After years of research on cell surface receptors called Frizzleds, researchers at Karolinska Institutet provide the proof-of-principle that these receptors are druggable by small molecules. The results, which are published in the scientific journal Nature Communications, open for new strategies to treat different types of cancer.
For more than 20 years Frizzleds (FZDs) have been proposed as suitable therapeutic targets for the treatment of diverse forms of cancer and several other disorders, such as fibrosis and cardiovascular disorders. They belong to the family of G protein-coupled receptors, which are involved in the progress of many diseases and are very common targets for drugs.

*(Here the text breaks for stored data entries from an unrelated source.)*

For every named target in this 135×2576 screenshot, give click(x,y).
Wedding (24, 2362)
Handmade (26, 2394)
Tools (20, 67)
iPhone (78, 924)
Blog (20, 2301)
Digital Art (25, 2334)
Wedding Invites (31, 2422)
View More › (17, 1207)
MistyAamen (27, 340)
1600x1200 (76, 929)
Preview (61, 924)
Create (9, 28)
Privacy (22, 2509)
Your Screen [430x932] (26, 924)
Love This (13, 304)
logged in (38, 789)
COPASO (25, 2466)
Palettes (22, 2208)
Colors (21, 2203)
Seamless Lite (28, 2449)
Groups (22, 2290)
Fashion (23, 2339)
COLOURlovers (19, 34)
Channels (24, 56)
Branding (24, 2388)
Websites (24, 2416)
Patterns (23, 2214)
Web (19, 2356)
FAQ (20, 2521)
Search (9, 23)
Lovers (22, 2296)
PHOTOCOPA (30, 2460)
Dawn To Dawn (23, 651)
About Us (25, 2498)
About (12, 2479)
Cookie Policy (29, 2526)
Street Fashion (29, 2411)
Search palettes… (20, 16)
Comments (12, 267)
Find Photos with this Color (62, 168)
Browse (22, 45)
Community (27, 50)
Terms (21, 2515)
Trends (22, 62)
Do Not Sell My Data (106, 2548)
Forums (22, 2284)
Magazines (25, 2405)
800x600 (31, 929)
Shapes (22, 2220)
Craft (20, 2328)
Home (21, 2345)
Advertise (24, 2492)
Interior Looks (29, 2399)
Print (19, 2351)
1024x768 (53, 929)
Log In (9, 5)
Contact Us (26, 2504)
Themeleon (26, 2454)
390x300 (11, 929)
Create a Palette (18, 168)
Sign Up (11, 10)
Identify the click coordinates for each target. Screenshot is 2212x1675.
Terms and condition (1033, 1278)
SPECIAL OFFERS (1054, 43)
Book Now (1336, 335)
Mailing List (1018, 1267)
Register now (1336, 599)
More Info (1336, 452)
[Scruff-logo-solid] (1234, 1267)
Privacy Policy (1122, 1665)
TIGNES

Large efforts have been undertaken to attack FZDs using therapeutic antibodies and other biopharmaceuticals. It has not previously been possible to design small molecules that would target FZDs pharmacologically. The Schulte laboratory at the Department of Physiology and Pharmacology, Karolinska Institutet, has now repurposed an existing small-molecule drug targeting a related receptor and shown that it can bind to and activate FZDs.
May lead to new cancer treatments
“Our study provides proof-of-principle that it is possible to target FZDs with small molecules,” says Professor Gunnar Schulte, who led the study. “This is a breakthrough laying the basis for the development of novel and improved compounds that target FZDs for the treatment of different types of cancer.”
Key to the discovery was, on the one hand, a basic understanding of FZDs as pharmacological receptors and on the other hand a technical advance in drug screening.
First small molecule that activates Frizzleds
“However, the most important driving force was a clever, translational idea by postdoctoral fellow Pawel Kozielewicz in my lab, who identified the first small molecule that activates a Frizzled receptor,” says Gunnar Schulte. “Furthermore, computer simulations performed by postdoctoral fellow Ainoleena Turku allowed validation of laboratory experiments presenting deep structural insight into receptor-drug interactions.”